Im Jahre 1989 fanden sich Ulla Wolter, Helmut Reichert, Janny Wolf-Hollander, Prof. Dr. Helmut Reiser und Peter Wendt mit dem Ziel zusammen, eine Supervisionsausbildung zu entwickeln. Diese sollte auf den Fähigkeiten aufbauen, welche AbsolventInnen der Ausbildung in Themenzentrierter Interaktion (TZI) erworben haben. Sie gründeten die „Arbeitsgemeinschaft für Weiterbildung in Supervision auf der Grundlage der Themenzentrierten Interaktion“ und schrieben das erste Ausbildungskonzept. Diese fünf Personen haben als Lehrkollegium das Pilotprojekt von 1990 bis 1993 durchgeführt. Sie wurden dabei von vielen TZI-Lehrbeauftragten tatkräftig unterstützt.

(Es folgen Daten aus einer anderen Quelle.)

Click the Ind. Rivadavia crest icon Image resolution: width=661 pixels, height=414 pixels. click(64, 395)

Mit dem zweiten Durchgang (1994 – 1997) etablierte sich die Ausbildung und richtete sich an den Standards der Deutschen Gesellschaft für Supervision und Coaching (DGSv) aus. Sie wurde ferner vom Workshop Institute for Living Learning WILL-International (heute: Ruth Cohn Institut für Themenzentrierte Interaktion international) anerkannt und WILL-international setzte eine Kontrollkommission für unsere Ausbildung ein. Wir führten die Arbeitsgemeinschaft in einen eingetragenen Verein als Träger über und wurden als Verein Mitglied der DGSv.

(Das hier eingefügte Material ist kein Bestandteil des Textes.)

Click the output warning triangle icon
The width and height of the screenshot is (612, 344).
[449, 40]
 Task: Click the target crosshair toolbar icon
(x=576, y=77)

2013 änderte der «Verein für Weiterbildung in Supervision auf der Grundlage der Themenzentrierten Interaktion e.V.» seinen Namen in «Supervision und TZI e.V.»

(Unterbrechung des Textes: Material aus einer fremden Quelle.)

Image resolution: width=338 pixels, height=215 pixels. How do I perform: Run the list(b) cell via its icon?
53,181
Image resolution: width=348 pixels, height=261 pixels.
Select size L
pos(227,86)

  1. Durchgang D01: 1990-1993, Pilotprojekt: Leitung: Ulla Wolter, Helmut Reichert, Janny Wolf-Hollander, Helmut Reiser, Peter Wendt
  2. Durchgang D02: 1994-1997: RegelausbildungLeitung: Janny Wolf-Hollander, Helmut Reichert
  3. Durchgang D03: 1997-2000: RegelausbildungLeitung: Brigitte Müller-Bülow, Helmut Reichert
  4. Durchgang D04: 2000-2003: Regelausbildung, Leitung: Janny Wolf-Hollander, Helmut Reichert
  5. Durchgang D05: 2004/05-2007 :Ergänzungsausbildung EA1,Leitung: Janny Wolf-Hollander, Helmut Reichert, Regina Hintner
  6. Durchgang D06: 2005-2008 Ergänzungsausbildung EA2, Leitung: Helmut Reichert, Brigitte Müller Bülow, David Keel
  7. Durchgang D07: 2007-2010 Ergänzungsausbildung EA3, Leitung: Helmut Reichert, Regina Hintner
  8. Durchgang D08: 2009-2012 Ergänzungsausbildung EA4, Leitung: Helmut Reichert, David Keel
  9. Durchgang D09: 2013-2016, Modularisierte Ausbildung M1-6  Leitung M1: David Keel, Annemarie Reber Kaestli, Helmut Reichert; M2: N.N.; M3: Helmut Reichert, Annemarie Reber Kaestli; M4: Viola Walter, David Keel; M5:  Dr. Sibilla Marelli Simon, Annemarie Reber Kaestli;  M6: David Keel, Annemarie Reber Kaestli, Helmut Reichert
  10. Durchgang D10: 2015-2018, Modularisierte Ausbildung M1-6 Leitung M1: David Keel, Annemarie Reber Kaestli, Helmut Reichert; M2: N.N.; M3: Helmut Reichert, Annemarie Reber Kaestli; M4: Viola Walter, David Keel; M5:  Dr. Sibilla Marelli Simon, Annemarie Reber Kaestli;  M6: David Keel, Annemarie Reber Kaestli, Helmut Reichert
  11. Durchgang D11: 2018-2021, Modularisierte Ausbildung M1-M6 (Status: läuft) Leitung M1: David Keel, Sabine Bremer, Rudolf Schieder, Helmut Reichert; M2: Sabine Bremer, Rudolf Schieder; M3: Helmut Reichert, N.N.;. M4: Viola Walter, David Keel; M5: Sabine Bremer, Rudolf Schieder;  M6: David Keel, Rudolf Schieder,  Sabine Bremer

In der fachlichen Auseinandersetzung mit den Formaten „Supervision“ und „Coaching“ entschieden sich Berufsverbände wie der BSO und die DGSv in den Zehnerjahren unseres Jahrhunderts „Coaching“ auch im Namen zu führen. Von Verbandseite gab’s unterschiedliche Positionen von „beide Begriffe sind synonym, nur die Milieus die sie brauchen, unterscheiden sich“ bis zu zu „beide Formate sind auch beraterisch sehr unterschiedlich“. Unsere Supervisisionsausbildung qualifiziert für Supervision und Coaching.
Aktuell bieten wir Ausbildungen in Coaching, Supervision, Organisationsberatung und Mediation an.